**What needs to be done**. Every entry below needs to be printed again exactly, with its pictures left out.

^^^^^^^^

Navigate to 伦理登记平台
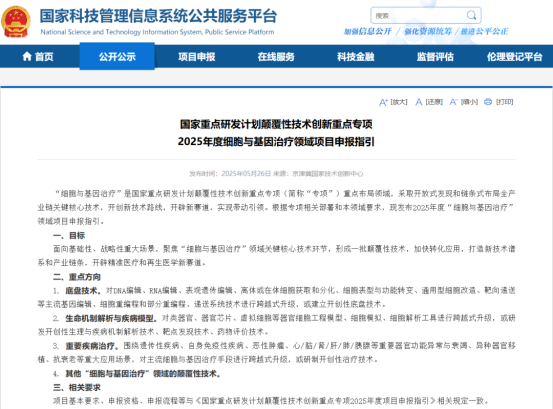The height and width of the screenshot is (409, 553). tap(515, 57)
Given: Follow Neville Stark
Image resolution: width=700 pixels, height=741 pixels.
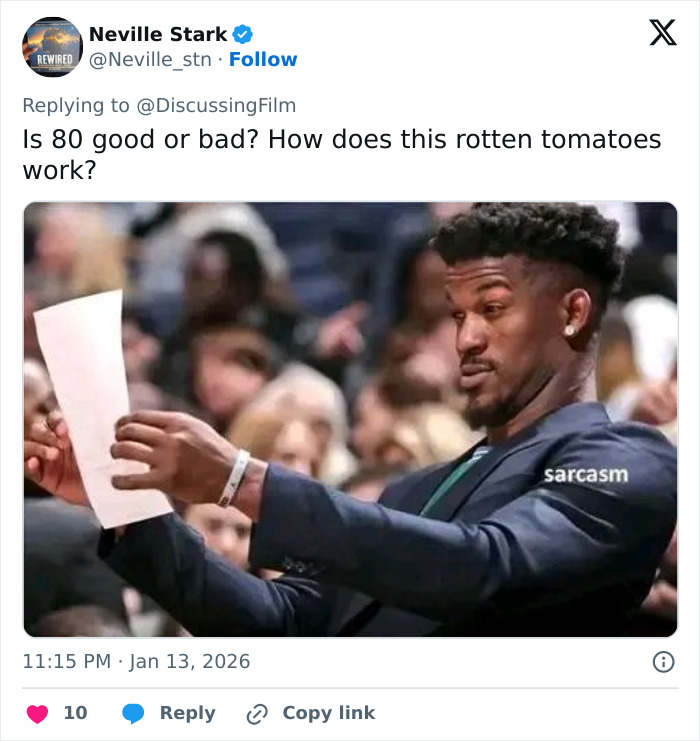Looking at the screenshot, I should [263, 60].
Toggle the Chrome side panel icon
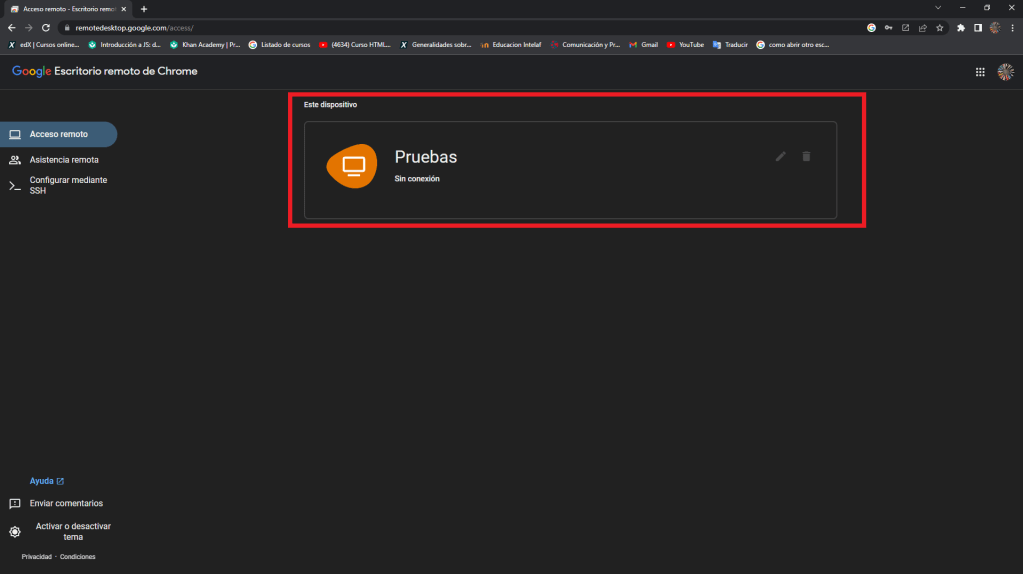The width and height of the screenshot is (1023, 574). click(x=978, y=28)
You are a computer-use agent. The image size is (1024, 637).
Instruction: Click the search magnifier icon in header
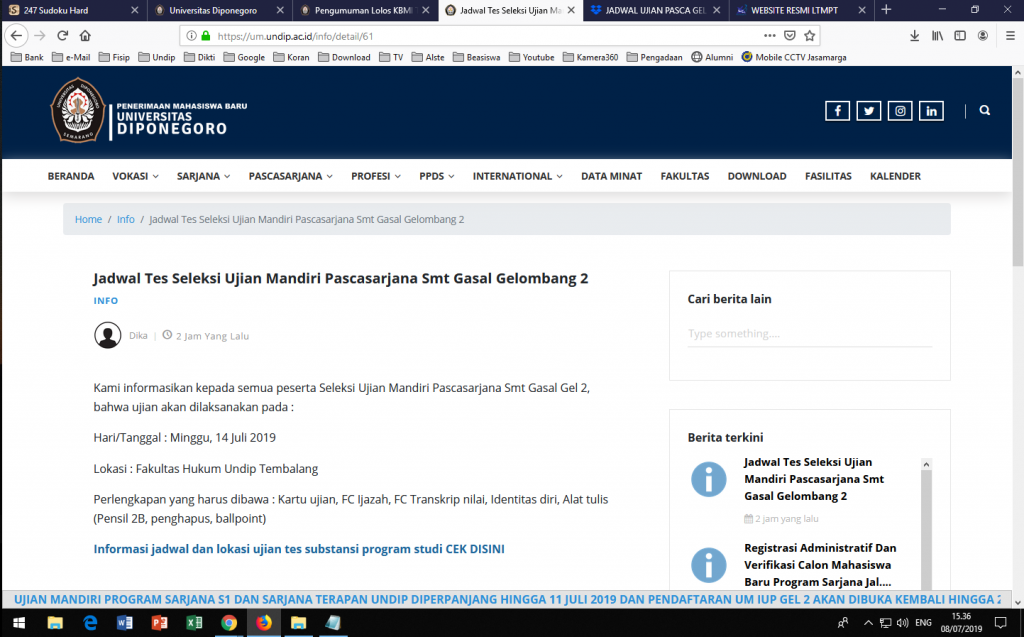[x=985, y=111]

^^^^^^^^

**Output of the task**.
Navigate to 伦理登记平台
The height and width of the screenshot is (409, 553). tap(515, 57)
Given: Follow Neville Stark
Image resolution: width=700 pixels, height=741 pixels.
Looking at the screenshot, I should [263, 60].
Toggle the Chrome side panel icon
The width and height of the screenshot is (1023, 574). click(x=978, y=28)
You are a computer-use agent. The image size is (1024, 637).
Instruction: Click the search magnifier icon in header
[x=985, y=111]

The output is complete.